[lbo-talk] David Graeber interview on OWS

// ravi ravi at platosbeard.org
Mon Oct 3 18:49:14 PDT 2011


On Oct 3, 2011, at 8:46 PM, shag carpet bomb wrote:
> if you just turn your back on all this and say, fuck that noise, we're
> going to get together and hold a big party and talk about what's
> pissing us off because, sometimes, you don't really know why you're
> pissed off or what you want until you've have a good long scream about
> it. so maybe it'd be good to find out who's out there, who else is
> thinking like us.. sometimes, what matters is to speak to one another
> and creating a shared set of sub-cultural understandings, symbols, and
> practices.
>
> because one thing we know from the history of social movements is
> this: they have to have a shared set of subcultural symbols and
> practices. they have to have a shared language. protests, as several
> studies have shown, are not only about speaking to some targeted
> organization or institutions, it's mostly about speaking to each other
> - the people who share a point or points of view. and that's good
> because it creates solidarity. and a movement ain't going to go
> anywhere if they don't have practices that create and recreate
> solidarity over the long haul.

Exactly! SA writes in response:

On Oct 3, 2011, at 9:17 PM, SA wrote:
> By now I'm used to the widespread allergy to criticism of any kind. What's surprising is to hear it from you -- you who unhesitatingly gripes about everything and everybody under the sun. Nobody has to pay any attention to my criticism. But if you really thought my griping were irrelevant noise, I assume you'd just ignore it.

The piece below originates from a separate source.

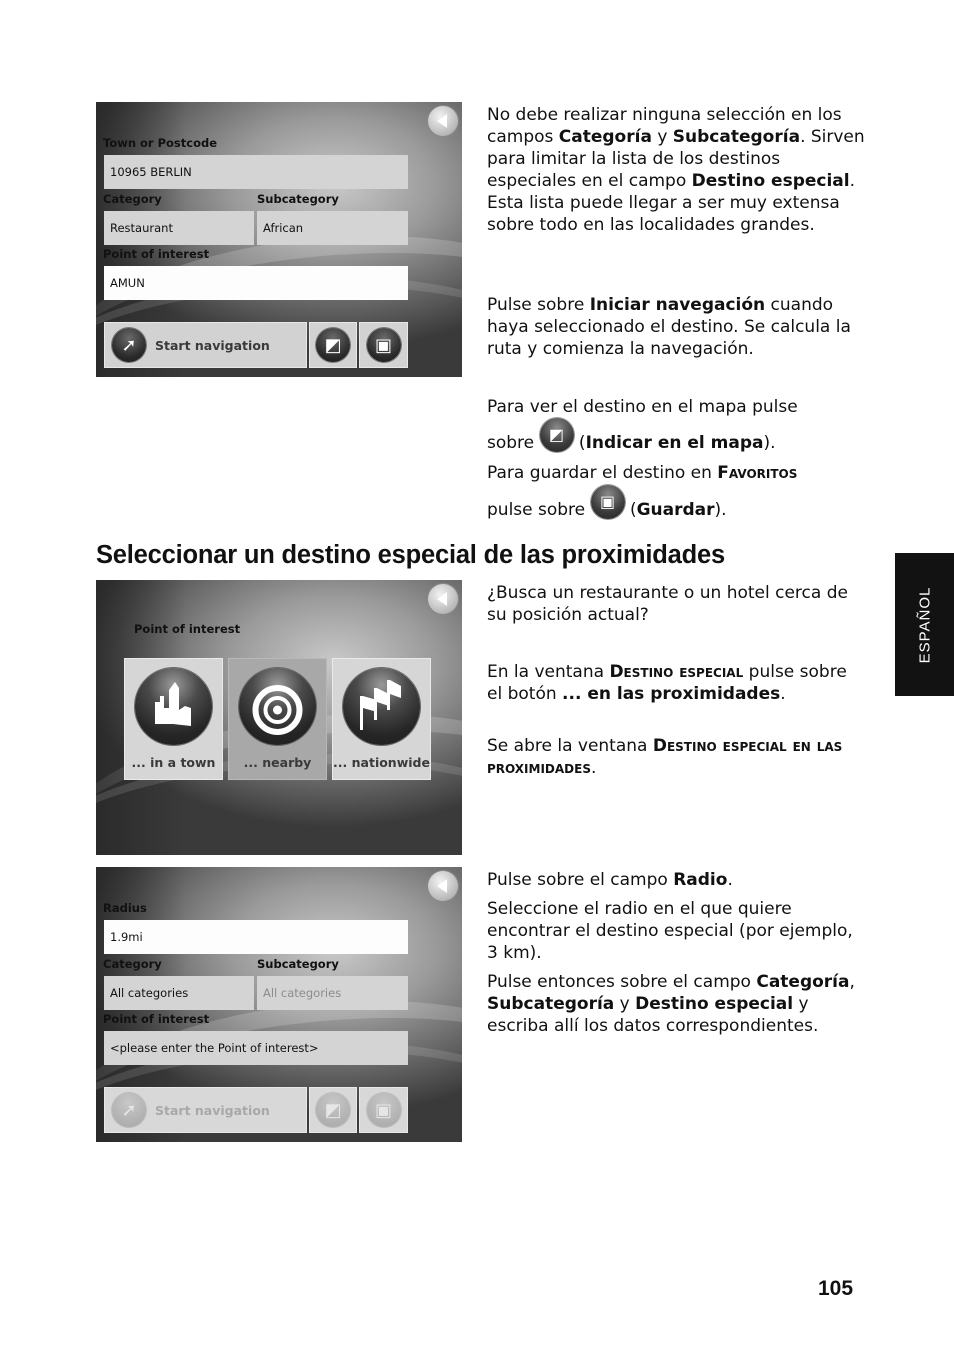  What do you see at coordinates (382, 706) in the screenshot?
I see `flags-icon` at bounding box center [382, 706].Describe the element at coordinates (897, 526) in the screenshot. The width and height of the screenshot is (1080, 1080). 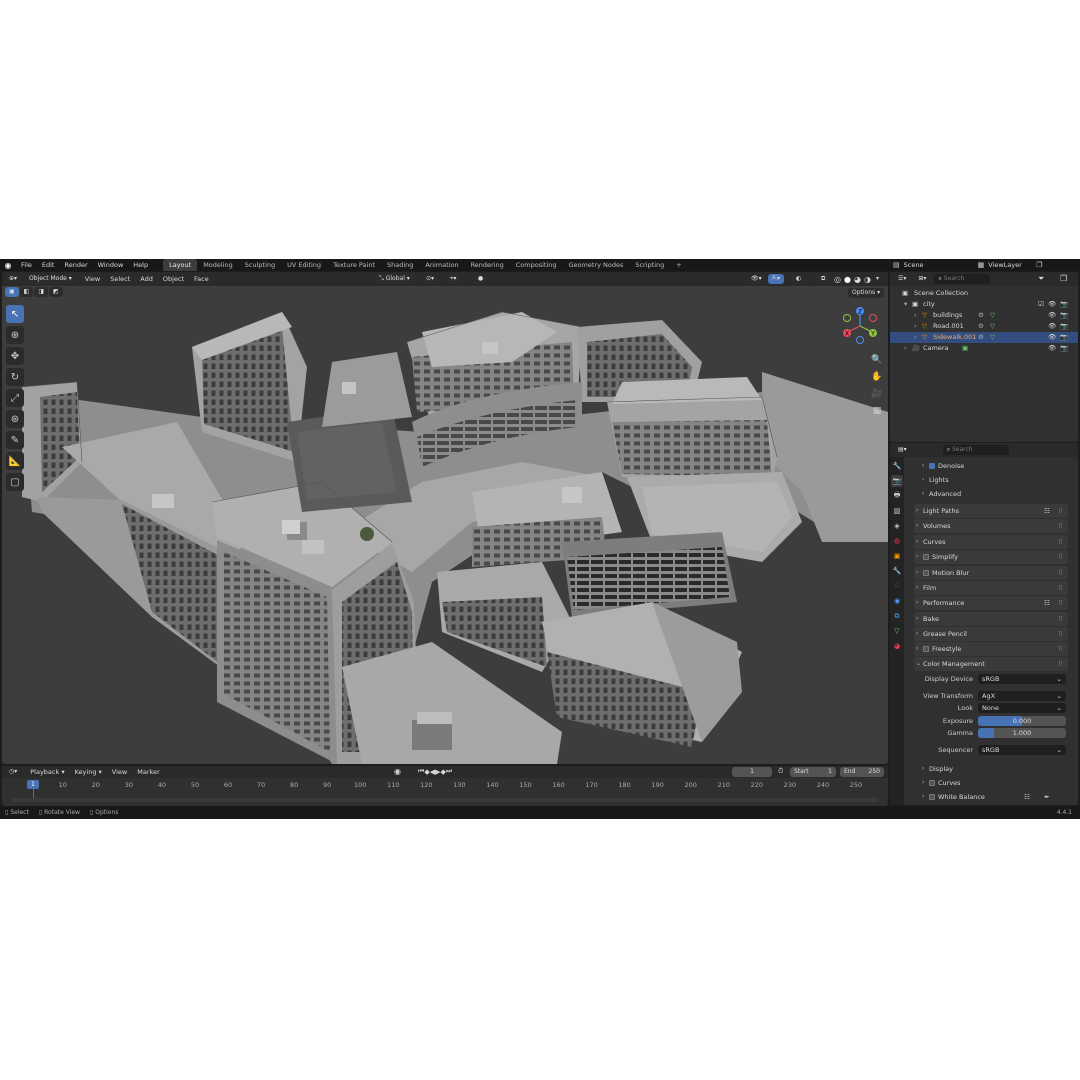
I see `scene-tab-icon: ◈` at that location.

There are different listeners here - we are okay with listening to your criticism and responding to it or ignoring it. Here on this list. But the more important question is should the protestors listen to your criticism? (or for that matter, any of ours!). And the answer is the above section from shag. That’s because (IMHO) their process (consciously or otherwise) is different from the sort of thing you are using, at a meta level. They are not at the state of “prefiguring” the future much less worrying about how to provision for a million people. They are at the stage shag describes above. If there is one thing then that we can say about their beliefs, then it is that they [implicitly perhaps] believe that this is the right first stage. I know your original response to Julio mentioned the bit about “prefigurement” as a caution (not as the central point) so I am not disagreeing directly with you here, but with the general idea that this effort is ready for rigorous criticism.

They have a couple of things right off the get go - the idea of occupying a space (rather than just marching and going home). And the idea of targeting Wall St: the only concrete “goal” they have specified. In doing so, intentionally or not, they have hit upon a simple but powerful method which also pulls the rug from under the Tea Party.